Redação Portal Norte

O julgamento do governador do Acre, Gladson Cameli, no âmbito da Operação Ptolomeu foi oficialmente suspenso após decisão do ministro Gilmar Mendes.

A análise do caso estava marcada para os dias 19 e 20 de novembro no Superior Tribunal de Justiça (STJ), mas não ocorrerá até que uma série de exigências determinadas por Mendes seja cumprida.

A defesa do governador alegou irregularidades na condução das investigações, afirmando que parte das diligências da Polícia Federal (PF) teria sido realizada sem a devida autorização judicial.

Entre os pontos contestados estão relatórios encaminhados pelo Conselho de Controle de Atividades Financeiras (COAF) e supostos extratos de conversas telefônicas obtidos de aparelhos apreendidos durante as fases da operação.

Ao acatar os argumentos, o ministro destacou que impedir o acesso da defesa a documentos essenciais compromete o direito constitucional ao contraditório e representa, segundo ele, “ameaça indevida à liberdade ambulatorial”.

Em razão disso, Gilmar Mendes determinou que o Ministério Público Federal, a Polícia Federal e o COAF apresentem imediatamente todos os registros que comprovem a origem e a cadeia de custódia das provas utilizadas no processo.

A decisão é considerada um importante revés para o andamento do julgamento no STJ, que avaliaria denúncias relacionadas a supostos desvios de recursos públicos e formação de organização criminosa.

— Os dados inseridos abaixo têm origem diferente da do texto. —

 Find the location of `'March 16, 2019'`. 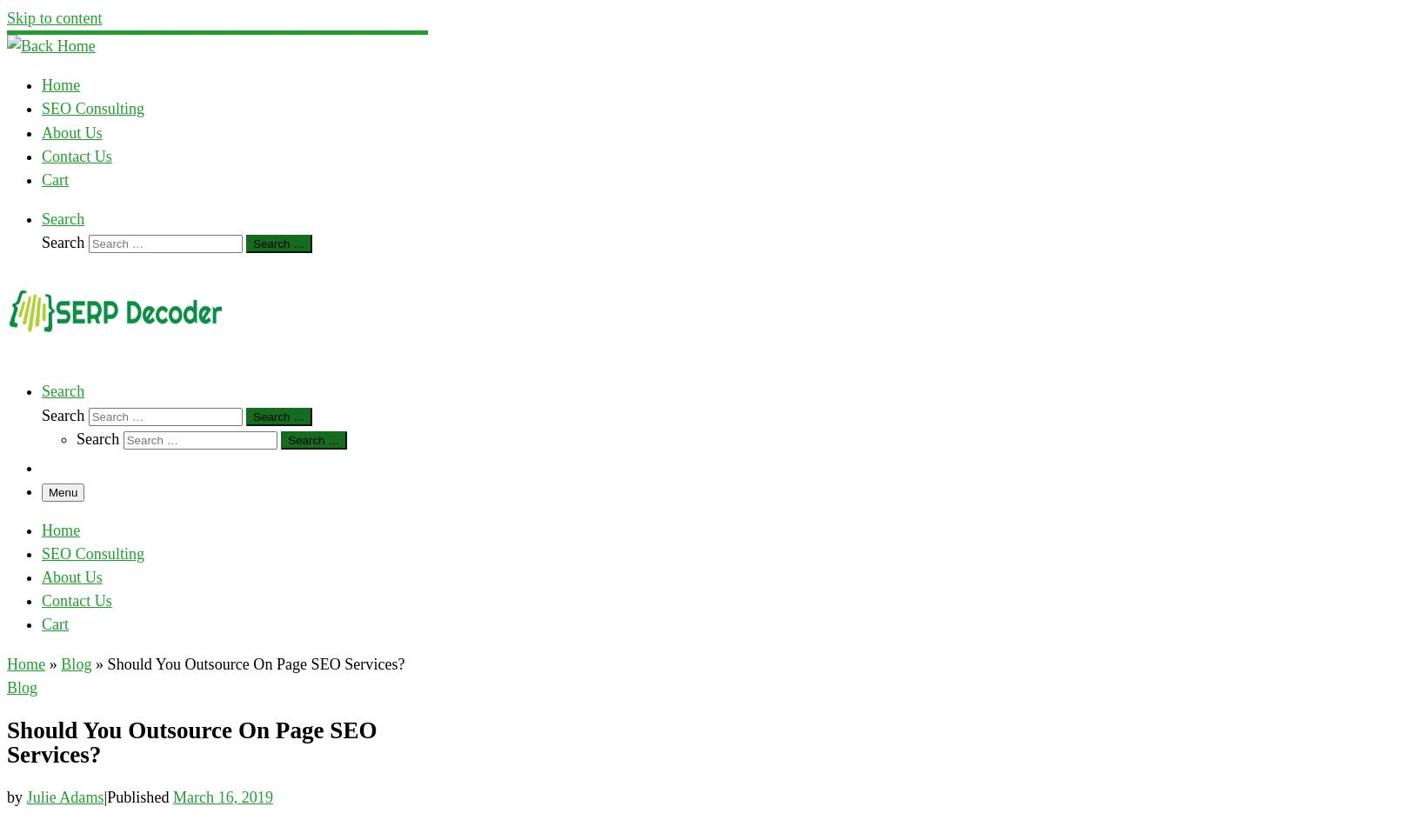

'March 16, 2019' is located at coordinates (222, 797).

Enquanto críticos enxergam na medida uma manobra que pode atrasar o rito processual, aliados do governador comemoraram a suspensão, afirmando que ela reforça a necessidade de garantir ampla defesa e transparência no uso de provas.

Com o julgamento suspenso, o futuro da análise da Operação Ptolomeu permanece indefinido, e a data para uma nova sessão no STJ ainda não foi remarcada.